The truth about ‘road rage’ is that humans are aggressively territorial animals, and the car, as a ‘home on wheels’, is a special kind of territory, so our defensive reactions are aroused when we perceive that this territory is being threatened. So-called ‘road rage’ is therefore, not surprisingly, a universal phenomenon, and for all the sensationalist headlines, English manifestations of this universal human trait tend to be rather less common, and rather less violent, than in most other countries.

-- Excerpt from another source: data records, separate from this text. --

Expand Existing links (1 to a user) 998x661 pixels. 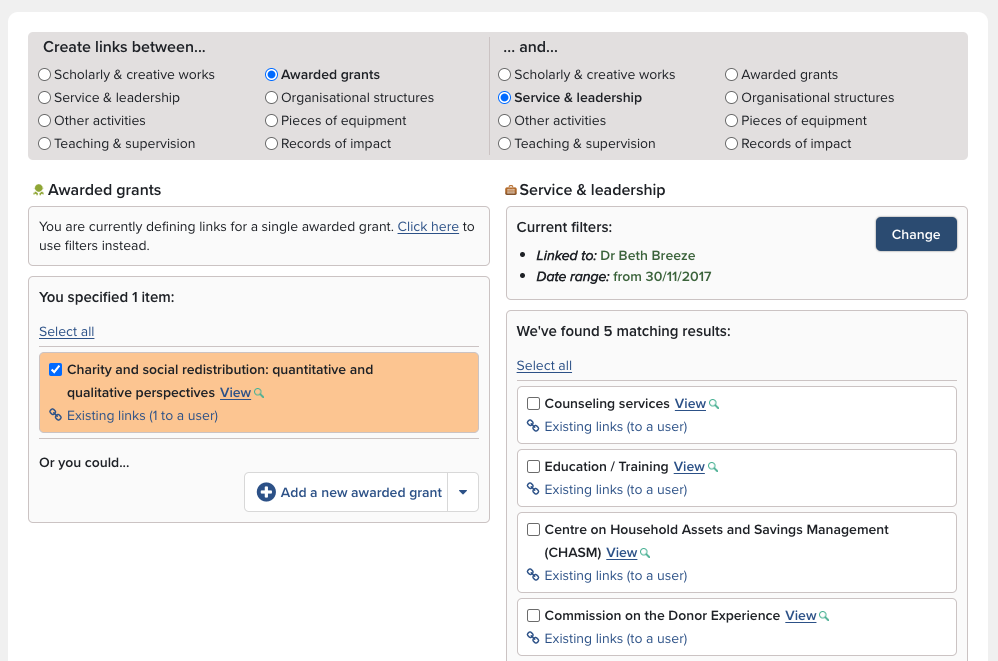(x=142, y=416)
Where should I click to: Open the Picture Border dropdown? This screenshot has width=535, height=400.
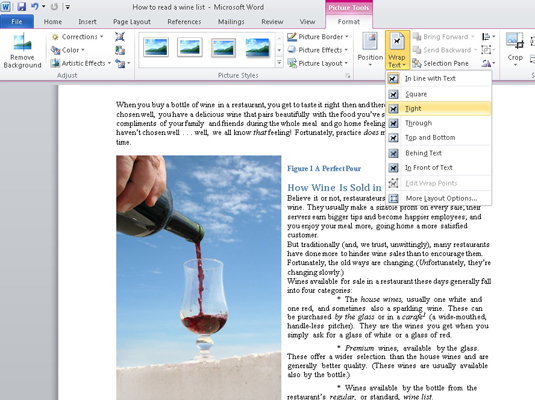(318, 37)
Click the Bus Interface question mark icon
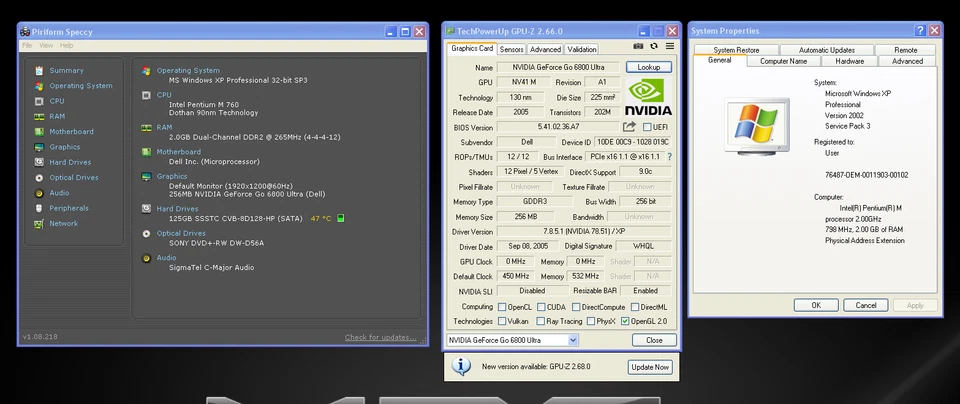This screenshot has width=960, height=404. (x=669, y=157)
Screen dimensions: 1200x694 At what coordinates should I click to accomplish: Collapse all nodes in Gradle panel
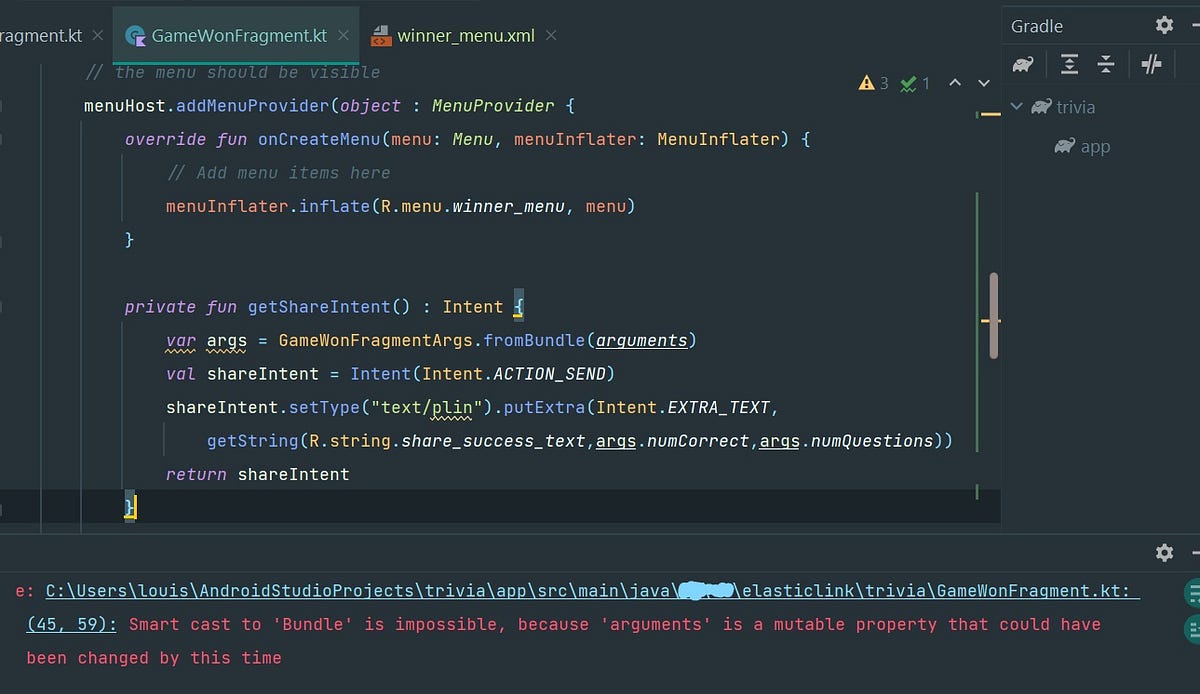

I am always somewhat wary of making such positive statements about the English, and tend to overload them with endless hesitant qualifiers, as I know from experience that praising the English – whether in published work or in ordinary conversation – invariably provokes much more argument and controversy than criticising them. When I make critical or even damning remarks about some aspect of English culture or behaviour, everyone nods gloomily in agreement, sometimes even providing supporting examples from their own experience. But praise, however mild and anxiously qualified, is always challenged: I am accused of wearing rose-tinted spectacles, and bombarded with counterexamples – everyone has some anecdote or statistic that contradicts my observations and proves that the English are really quite an awful and unpleasant lot.40

This is partly because social scientists are supposed to study problems (deviance, dysfunction, disorder, delinquency and other bad things beginning with ‘d’), and I am breaking the unwritten rules of my own profession by insisting on studying nice things instead. But that does not explain why it is only the determinedly unpatriotic English who object to my more positive findings about them. When I am interviewed by foreign journalists, or just chatting to tourists, visitors and immigrants, they are always quite happy to acknowledge that the English have some pleasant and even admirable qualities. The English themselves just cannot seem to accept this – at the merest hint of a compliment, they become sceptical, stroppy and argumentative. Well, I’m sorry, but I’m afraid I cannot alter my findings just to appease all these Eeyorish grouches and doom-mongers, so they will just have to swallow the odd bit of well-deserved praise.